Projects

Kids' Basics - Function Generators

Simple circuit for beginners

Daniel Koch

Issue 70, May 2023

Some easy and simple, but still very useful, function generator circuits for your test bench.

Makers need test equipment to help make sure their creations are working and to find out why they're not. From simple mulitmeters to measure resistances and voltages around a circuit, all the way up to fancy oscilloscopes with analysers of all sorts built in that cost more than most cars, we all use some test equipment in some way.

A function generator is one of those pieces of equipment. Over the last couple of months, we have built different types of amplifiers for Kids' Basics, also aimed at being pieces of workbench test equipment that you can keep using to find out if a smaller part of a larger project is working as you build it. When we were developing those, we used a function generator to give us a signal with which to test the amplifier both in whole and in part.

The function generator we used has two output channels that can be controlled independently, we can vary the frequency (number of waves or cycles per second) between zero and twenty-five million (0Hz to 25MHz) and choose from different waves like square, triangle, sine, sawtooth, and many more. There are a bunch of other controls too, like amplitude and duty cycle.

If that sounds like another language to you, don't worry! Many of those terms are not words people at the beginning of their electronics journey need to know. We'll explain the important ones later. We don't even use all of those features. However, function generators are expensive. Ours was one of the cheaper ones around and it cost us $750 when we bought it three years ago, and prices have only gone up since then.

Even so, a function generator is still very useful, so we're going to build a very basic one. It has a fixed frequency, for reasons we'll explain in 'How It Works', and it can output a square wave, triangle wave, and sine wave. The sine wave is not terribly pure, and the triangle wave is not perfect either, but both do the jobs we are going to ask of them perfectly well. You can use it to give a known test signal when you are making or testing amplifier circuits, but also filters, counters, and many other circuits as well.

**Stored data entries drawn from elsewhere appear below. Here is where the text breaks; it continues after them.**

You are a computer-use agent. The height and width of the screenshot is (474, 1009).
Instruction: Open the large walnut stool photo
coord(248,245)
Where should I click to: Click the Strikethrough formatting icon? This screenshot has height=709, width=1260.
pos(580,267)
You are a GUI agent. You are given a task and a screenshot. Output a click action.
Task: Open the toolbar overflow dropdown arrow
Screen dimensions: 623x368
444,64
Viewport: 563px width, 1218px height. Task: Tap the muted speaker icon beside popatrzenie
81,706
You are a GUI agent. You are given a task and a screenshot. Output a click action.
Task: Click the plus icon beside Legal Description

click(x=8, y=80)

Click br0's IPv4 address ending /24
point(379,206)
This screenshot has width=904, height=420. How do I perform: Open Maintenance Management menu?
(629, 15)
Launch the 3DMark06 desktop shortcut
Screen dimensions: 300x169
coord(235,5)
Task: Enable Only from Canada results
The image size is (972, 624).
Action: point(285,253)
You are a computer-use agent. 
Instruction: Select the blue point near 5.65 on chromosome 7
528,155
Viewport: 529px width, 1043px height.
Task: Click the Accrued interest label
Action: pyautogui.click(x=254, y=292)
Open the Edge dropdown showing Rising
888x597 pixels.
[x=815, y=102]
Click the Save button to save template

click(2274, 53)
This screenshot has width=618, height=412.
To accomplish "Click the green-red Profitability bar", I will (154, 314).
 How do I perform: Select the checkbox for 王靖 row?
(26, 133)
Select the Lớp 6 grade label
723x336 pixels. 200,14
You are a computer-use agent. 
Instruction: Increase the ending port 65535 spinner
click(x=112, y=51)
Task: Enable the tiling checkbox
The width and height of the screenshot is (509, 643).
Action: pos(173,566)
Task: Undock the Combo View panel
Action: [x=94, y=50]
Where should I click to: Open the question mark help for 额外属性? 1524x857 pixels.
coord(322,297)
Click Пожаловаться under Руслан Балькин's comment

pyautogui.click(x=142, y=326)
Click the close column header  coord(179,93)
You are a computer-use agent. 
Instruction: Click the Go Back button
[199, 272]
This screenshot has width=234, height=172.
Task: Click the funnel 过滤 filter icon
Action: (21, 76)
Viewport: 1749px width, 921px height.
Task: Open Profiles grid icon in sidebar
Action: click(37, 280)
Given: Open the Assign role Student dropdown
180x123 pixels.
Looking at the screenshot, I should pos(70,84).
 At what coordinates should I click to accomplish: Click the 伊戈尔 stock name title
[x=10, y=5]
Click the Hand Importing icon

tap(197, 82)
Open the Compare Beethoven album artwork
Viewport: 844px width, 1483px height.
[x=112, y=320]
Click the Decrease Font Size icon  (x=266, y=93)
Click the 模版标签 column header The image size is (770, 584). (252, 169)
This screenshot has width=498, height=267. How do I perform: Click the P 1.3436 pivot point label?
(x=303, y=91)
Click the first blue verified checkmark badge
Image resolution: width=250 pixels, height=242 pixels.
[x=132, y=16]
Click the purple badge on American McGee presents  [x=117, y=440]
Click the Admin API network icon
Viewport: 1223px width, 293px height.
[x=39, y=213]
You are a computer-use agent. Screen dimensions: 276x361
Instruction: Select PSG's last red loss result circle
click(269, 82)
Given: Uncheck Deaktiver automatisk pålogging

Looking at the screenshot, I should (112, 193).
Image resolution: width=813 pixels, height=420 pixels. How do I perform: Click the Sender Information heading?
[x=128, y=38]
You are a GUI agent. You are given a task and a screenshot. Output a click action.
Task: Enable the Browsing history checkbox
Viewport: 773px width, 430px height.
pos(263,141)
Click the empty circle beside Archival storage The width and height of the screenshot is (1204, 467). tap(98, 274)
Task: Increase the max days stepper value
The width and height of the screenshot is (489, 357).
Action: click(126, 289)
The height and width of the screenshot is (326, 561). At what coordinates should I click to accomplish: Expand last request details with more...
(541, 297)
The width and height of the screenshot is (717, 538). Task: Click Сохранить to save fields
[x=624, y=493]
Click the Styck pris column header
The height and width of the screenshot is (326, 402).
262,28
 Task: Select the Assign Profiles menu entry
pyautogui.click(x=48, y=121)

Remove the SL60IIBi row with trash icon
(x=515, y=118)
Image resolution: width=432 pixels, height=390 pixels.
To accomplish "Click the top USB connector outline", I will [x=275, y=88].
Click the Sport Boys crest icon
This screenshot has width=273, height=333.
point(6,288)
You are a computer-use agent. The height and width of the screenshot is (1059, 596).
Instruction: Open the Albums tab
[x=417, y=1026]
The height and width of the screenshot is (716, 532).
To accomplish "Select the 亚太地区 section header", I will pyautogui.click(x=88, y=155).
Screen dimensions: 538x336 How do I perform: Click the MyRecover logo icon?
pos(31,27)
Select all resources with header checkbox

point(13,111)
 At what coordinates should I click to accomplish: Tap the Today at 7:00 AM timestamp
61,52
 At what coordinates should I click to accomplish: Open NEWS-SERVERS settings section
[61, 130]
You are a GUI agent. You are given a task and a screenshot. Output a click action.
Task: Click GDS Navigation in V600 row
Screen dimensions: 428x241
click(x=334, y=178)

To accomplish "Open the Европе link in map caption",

The whole circuit first on one solderless breadboard with room to spare. There is one thing we've had to do this month that we really don't like doing. Because of space and board-crowding, there are two resistors which sit end-on in the board. The reason we dislike this is that the photos and Fritzing are both less clear this way. It's harder to see exactly where the legs go and you cannot see the resistor colours. We'll try to be very clear when the time comes.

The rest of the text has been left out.